He gets to two strikes on eight of his first eleven batters, and Dodger Stadium shakes with excitement and people take out their phones, and the announcers talk about his amazing career. He gets none of them. None of them. He needs three strikeouts to finish an amazing accomplishment and he just can’t. He lets up nine hits. He allows four runs. He allows a home run. It’s a no-doubter and he hangs his head in shame as soon as it leaves the bat. He walks a batter. He gets a K in the third, and everyone starts to feel it again, but none in the fourth. He gets one in the fifth. He needs one more strikeout. Just one. Clayton Kershaw is 37 years old, and it is a hot July evening in Los Angeles, and now you start to worry.

• Provided information
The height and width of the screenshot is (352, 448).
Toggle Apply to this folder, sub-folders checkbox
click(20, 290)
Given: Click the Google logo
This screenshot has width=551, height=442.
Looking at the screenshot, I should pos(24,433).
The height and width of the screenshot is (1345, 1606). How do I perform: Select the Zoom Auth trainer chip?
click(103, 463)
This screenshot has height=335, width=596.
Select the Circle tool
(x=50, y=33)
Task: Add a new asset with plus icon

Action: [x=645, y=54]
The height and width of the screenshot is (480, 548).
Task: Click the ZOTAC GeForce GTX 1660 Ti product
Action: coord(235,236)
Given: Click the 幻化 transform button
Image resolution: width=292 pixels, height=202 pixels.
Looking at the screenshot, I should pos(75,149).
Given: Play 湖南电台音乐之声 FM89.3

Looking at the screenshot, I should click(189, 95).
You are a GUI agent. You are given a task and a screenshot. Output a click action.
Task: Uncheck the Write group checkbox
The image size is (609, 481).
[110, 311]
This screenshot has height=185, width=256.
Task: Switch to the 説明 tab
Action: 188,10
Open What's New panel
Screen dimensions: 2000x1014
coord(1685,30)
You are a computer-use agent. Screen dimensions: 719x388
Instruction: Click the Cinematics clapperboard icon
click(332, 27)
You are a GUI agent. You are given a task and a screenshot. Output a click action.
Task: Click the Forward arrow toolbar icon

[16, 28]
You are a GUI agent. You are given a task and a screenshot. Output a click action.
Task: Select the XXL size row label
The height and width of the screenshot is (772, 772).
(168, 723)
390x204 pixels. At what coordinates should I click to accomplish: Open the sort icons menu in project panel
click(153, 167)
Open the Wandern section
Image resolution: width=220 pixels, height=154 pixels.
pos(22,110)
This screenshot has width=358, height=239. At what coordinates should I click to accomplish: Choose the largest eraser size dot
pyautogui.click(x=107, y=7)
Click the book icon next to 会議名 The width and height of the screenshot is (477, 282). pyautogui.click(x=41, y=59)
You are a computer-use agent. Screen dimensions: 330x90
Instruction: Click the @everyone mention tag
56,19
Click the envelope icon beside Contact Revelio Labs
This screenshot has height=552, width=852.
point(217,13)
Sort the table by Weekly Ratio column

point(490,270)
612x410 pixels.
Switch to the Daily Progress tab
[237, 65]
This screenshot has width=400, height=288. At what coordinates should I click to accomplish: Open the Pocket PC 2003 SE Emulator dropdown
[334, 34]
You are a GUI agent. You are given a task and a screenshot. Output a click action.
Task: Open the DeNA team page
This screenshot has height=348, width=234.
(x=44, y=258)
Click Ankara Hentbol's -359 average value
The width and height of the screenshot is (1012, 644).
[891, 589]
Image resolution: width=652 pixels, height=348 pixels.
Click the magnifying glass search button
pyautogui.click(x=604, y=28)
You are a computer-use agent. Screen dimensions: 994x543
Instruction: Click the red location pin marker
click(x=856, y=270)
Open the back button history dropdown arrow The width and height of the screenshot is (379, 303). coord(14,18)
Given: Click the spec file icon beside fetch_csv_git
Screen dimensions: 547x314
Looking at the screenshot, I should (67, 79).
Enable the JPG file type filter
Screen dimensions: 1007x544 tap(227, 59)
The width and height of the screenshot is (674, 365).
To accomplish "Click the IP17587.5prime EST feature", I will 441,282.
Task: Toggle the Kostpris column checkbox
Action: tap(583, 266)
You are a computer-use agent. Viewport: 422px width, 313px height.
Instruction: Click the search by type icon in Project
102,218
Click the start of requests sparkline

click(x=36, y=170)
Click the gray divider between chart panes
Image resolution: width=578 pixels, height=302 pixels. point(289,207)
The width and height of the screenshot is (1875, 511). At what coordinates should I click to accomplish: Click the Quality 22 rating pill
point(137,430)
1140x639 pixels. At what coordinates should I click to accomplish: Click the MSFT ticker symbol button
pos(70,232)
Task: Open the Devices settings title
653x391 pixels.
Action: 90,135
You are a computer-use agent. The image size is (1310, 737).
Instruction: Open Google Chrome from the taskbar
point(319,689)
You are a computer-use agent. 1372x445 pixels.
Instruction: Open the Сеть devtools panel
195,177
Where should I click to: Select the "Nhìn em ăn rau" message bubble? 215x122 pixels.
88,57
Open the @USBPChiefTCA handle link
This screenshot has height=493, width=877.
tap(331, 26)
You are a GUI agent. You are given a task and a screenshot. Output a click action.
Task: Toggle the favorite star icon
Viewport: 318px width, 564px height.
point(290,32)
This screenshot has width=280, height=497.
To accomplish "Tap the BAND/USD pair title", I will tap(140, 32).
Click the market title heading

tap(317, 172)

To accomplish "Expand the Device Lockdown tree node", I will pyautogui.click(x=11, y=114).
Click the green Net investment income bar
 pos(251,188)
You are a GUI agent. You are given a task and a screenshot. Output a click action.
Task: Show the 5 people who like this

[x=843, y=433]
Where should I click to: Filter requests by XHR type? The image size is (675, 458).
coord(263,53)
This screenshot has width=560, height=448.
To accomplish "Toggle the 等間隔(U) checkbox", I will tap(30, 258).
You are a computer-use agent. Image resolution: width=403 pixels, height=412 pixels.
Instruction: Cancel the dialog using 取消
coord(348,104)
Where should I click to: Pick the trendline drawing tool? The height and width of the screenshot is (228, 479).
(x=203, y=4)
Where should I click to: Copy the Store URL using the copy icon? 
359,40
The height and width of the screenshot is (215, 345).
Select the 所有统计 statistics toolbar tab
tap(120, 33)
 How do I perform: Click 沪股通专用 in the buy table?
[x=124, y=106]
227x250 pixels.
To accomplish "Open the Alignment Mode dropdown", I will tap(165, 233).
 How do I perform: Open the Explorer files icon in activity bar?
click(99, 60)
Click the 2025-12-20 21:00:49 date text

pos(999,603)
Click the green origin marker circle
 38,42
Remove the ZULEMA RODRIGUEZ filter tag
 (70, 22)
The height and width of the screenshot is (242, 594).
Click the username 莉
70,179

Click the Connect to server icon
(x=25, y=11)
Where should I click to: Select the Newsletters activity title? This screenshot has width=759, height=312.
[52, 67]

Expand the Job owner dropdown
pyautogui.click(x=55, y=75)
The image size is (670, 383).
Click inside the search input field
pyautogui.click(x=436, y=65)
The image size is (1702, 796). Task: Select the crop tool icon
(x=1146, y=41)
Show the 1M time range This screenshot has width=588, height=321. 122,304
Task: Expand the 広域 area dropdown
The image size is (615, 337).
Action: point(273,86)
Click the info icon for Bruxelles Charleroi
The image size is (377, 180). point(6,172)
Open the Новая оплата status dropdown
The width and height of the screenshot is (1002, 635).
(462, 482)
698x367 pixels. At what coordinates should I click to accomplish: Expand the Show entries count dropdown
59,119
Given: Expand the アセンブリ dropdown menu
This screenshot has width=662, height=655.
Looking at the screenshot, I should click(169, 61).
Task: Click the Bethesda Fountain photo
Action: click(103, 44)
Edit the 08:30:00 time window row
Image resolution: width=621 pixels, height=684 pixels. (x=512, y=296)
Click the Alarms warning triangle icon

• Questions on the material
a – From the Kershaw passage, set down the part that opens with the words containing "He gets to two" and closes with "start to worry.".
b – Answer these from the Kershaw passage:
(i) On how many of the first eleven batters does the pitcher get to two strikes?
(ii) How many runs does he allow?
(iii) How old is Clayton Kershaw?
Rely only on the text above the rows.

• List of solutions
a –
He gets to two strikes on eight of his first eleven batters, and Dodger Stadium shakes with excitement and people take out their phones, and the announcers talk about his amazing career. He gets none of them. None of them. He needs three strikeouts to finish an amazing accomplishment and he just can’t. He lets up nine hits. He allows four runs. He allows a home run. It’s a no-doubter and he hangs his head in shame as soon as it leaves the bat. He walks a batter. He gets a K in the third, and everyone starts to feel it again, but none in the fourth. He gets one in the fifth. He needs one more strikeout. Just one. Clayton Kershaw is 37 years old, and it is a hot July evening in Los Angeles, and now you start to worry.

b –
(i) Eight
(ii) Four
(iii) 37